Methods: Experiments were conducted during two cropping seasons i.e. Kharif 2019 and 2020 to find out an efficient management strategy for this disease. In first experiment, 9 fungicides were assessed against CLS during both the seasons. In second experiment, 200 germplasm of mungbean were evaluated for resistance against cercospora leaf spot.

Result: Among nine different fungicide treatments evaluated individually and as well as in combinations, spraying Carbendazim twice after first appearance of symptoms and second at 15 days’ interval, gave maximum reduction in the incidence and severity of Cercospora leaf spot i.e. 45.57% and 58.45%, respectively along with significant enhancement (53.39%) in grain yield over the unprotected crop followed by treatment with Carbendazim + Mancozeb which resulted in 35.44% and 52.65% reduction in incidence and severity respectively and 44.88% enhancement in yield. Treatment with Captan + Hexaconazole was found to be least effective to reduce the disease incidence/ severity as well as to increase the crop yield. In second field experiment out of 200 mungbean genotypes evaluated against cercospora leaf spot during two consecutive crop seasons, four genotypes viz., PDM 04-123, PDM 54, EC520034-1 and EC 520022 were found to be resistant against cercospora leaf spot disease. 

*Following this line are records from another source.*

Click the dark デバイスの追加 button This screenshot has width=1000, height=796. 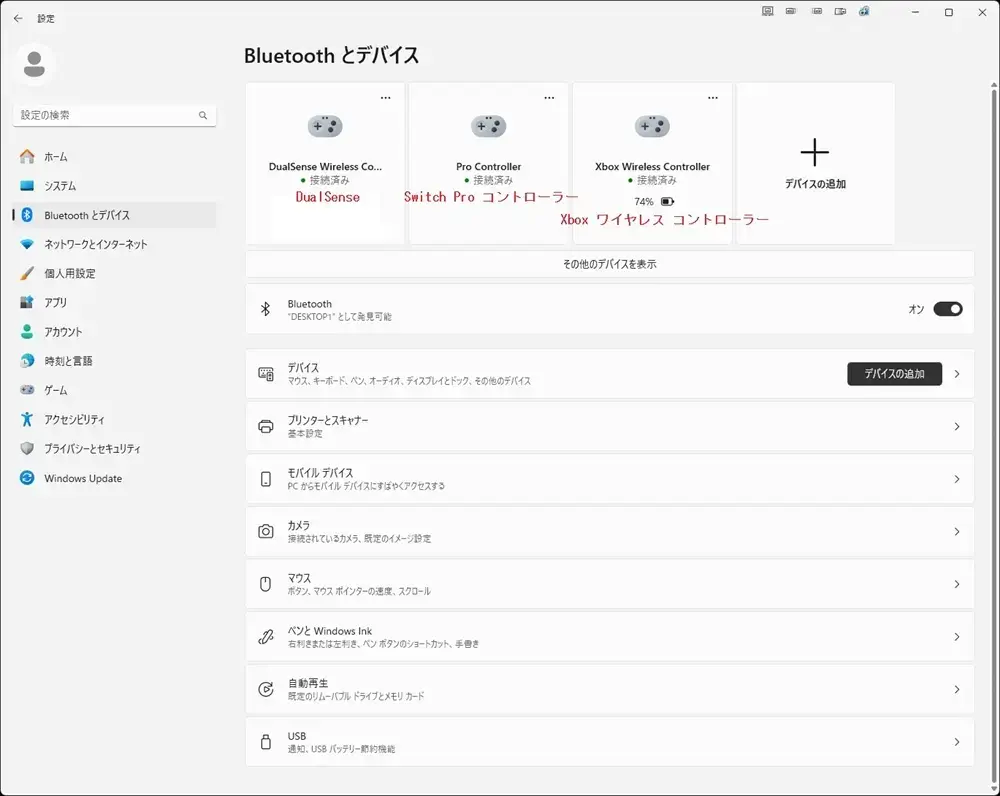point(894,374)
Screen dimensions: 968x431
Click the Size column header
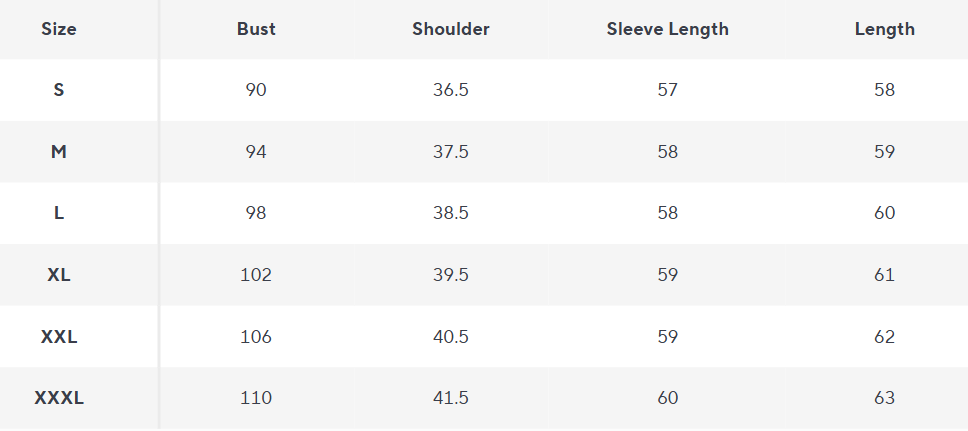(x=59, y=29)
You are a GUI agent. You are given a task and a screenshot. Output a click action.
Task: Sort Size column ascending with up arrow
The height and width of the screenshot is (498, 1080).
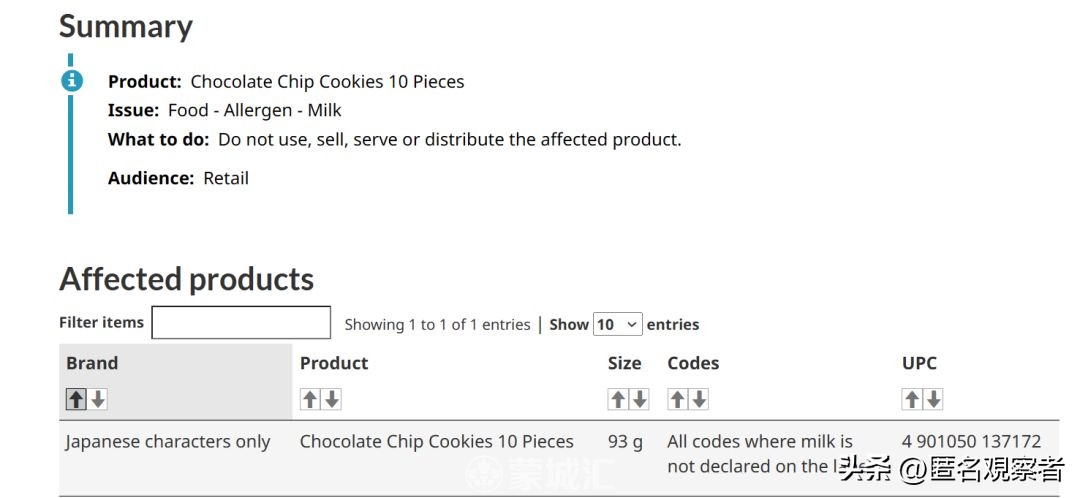coord(618,399)
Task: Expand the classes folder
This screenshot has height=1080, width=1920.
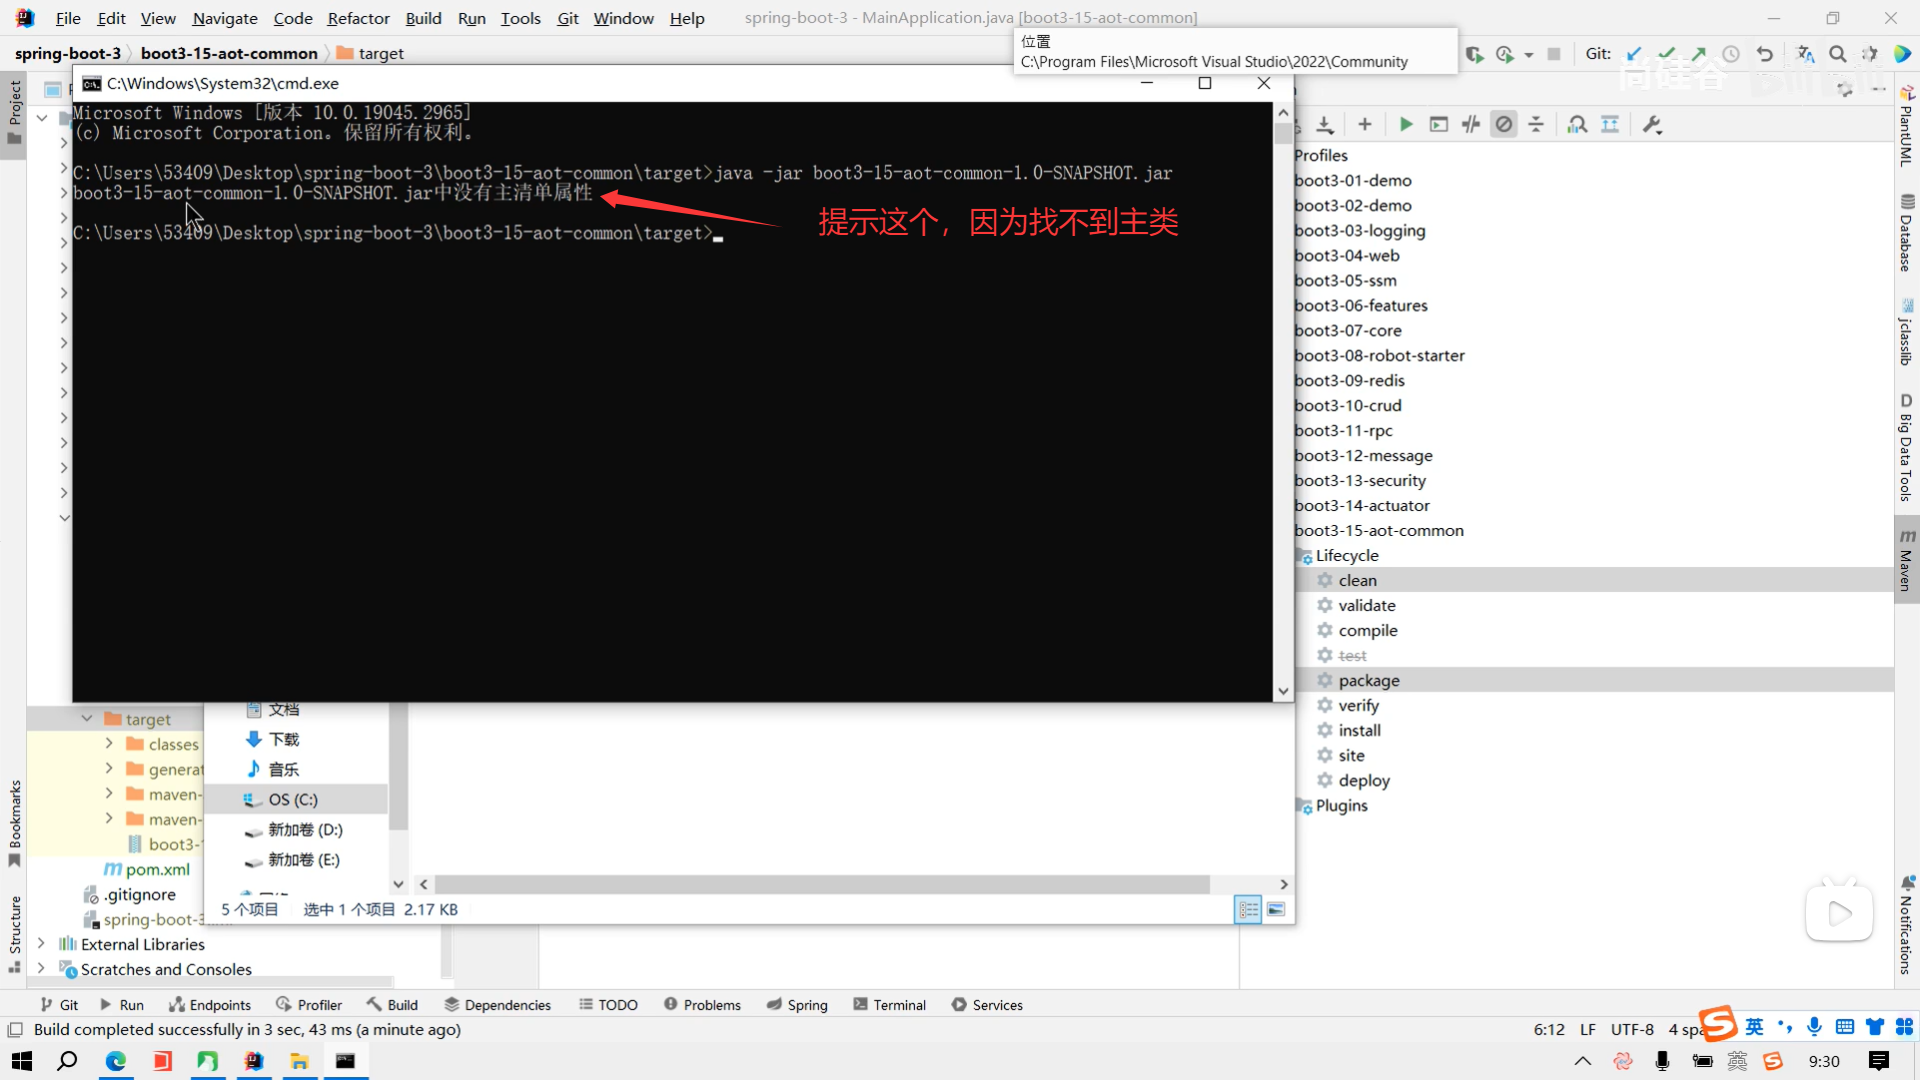Action: [109, 744]
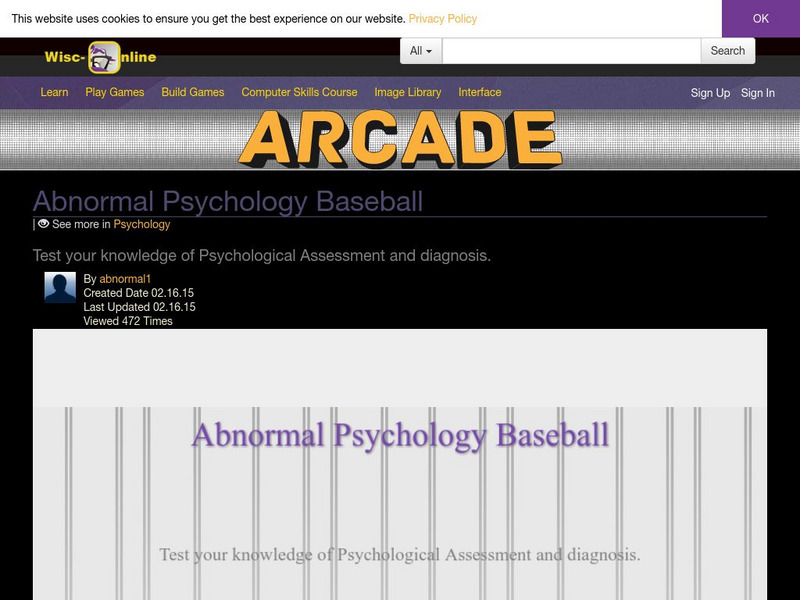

Mungbean [Vigna radiata (L.) Wilczek] is an important short duration summer legume in the tropical and subtropical countries of the world. In India, this crop is cultivated in three different seasons viz., Kharif (July- Oct), Rabi (Sept- Dec) and Zaid or summer (March- June). In India, mungbean is one of the thirteen food legumes and is also considered 3rd important pulse crop after chickpea and pigeonpea. Despite its multifaceted importance, the mungbean production could not be stabilized in the country. Mungbean is attacked by several pathogens, especially cercospora leaf spot (C. canescens, C. cruenta), powdery mildew (Erysiphe polygoni), anthracnose (Colletotrichum capsici), charcoal rot (Macrophomina phaseoli), web blight (Rhizoctonia solani), Alternaria leaf spot (Alternaria alternata), Aschochyta blight (Ascochyta phaseolorum), root disease complex (Pythium spp., Rhizoctonia solani, Fusarium spp.), reniform nematode (Rotylenchulus reniformis), root knot (Meloidogyne spp.) nematodes and yellow mosaic virus. Among all these diseases, cercospora leaf spot and yellow mosaic virus have been found to be most destructive in causing qualitative and quantitative losses worldwide (Nair et al., 2019).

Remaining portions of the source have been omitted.